§ GOAL OF THE EXERCISE
A word-for-word transcript of the closing lines is required: from the one with "Given: Click the scrollbar" through the final line of the data.
++++ MATERIAL PROVIDED
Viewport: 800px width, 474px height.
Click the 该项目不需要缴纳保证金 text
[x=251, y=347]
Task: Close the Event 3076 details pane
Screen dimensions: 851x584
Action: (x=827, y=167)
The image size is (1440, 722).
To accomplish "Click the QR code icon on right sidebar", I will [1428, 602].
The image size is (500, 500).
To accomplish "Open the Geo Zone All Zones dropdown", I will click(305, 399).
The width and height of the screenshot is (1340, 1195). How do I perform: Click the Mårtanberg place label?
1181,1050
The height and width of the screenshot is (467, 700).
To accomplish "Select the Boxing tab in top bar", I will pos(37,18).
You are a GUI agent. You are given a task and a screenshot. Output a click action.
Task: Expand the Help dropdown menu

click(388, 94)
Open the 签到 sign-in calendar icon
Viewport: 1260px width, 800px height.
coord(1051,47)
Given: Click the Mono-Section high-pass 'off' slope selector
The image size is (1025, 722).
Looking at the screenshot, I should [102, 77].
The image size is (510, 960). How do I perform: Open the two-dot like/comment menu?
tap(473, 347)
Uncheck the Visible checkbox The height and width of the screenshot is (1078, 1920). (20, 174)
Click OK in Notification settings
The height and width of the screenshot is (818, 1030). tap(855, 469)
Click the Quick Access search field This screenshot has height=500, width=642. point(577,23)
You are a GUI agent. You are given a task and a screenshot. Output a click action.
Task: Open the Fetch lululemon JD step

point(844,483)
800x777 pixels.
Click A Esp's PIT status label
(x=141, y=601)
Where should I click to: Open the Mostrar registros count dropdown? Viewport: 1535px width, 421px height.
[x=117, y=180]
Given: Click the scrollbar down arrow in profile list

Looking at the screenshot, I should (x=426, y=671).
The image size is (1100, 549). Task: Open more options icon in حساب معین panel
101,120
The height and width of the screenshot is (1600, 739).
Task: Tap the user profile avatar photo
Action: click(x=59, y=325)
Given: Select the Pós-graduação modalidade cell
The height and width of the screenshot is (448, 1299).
++++++++
§ ANSWER
Given: Click the scrollbar down arrow in profile list

Looking at the screenshot, I should (x=426, y=671).
The image size is (1100, 549). Task: Open more options icon in حساب معین panel
101,120
The height and width of the screenshot is (1600, 739).
Task: Tap the user profile avatar photo
Action: click(x=59, y=325)
Given: Select the Pós-graduação modalidade cell
The height and width of the screenshot is (448, 1299).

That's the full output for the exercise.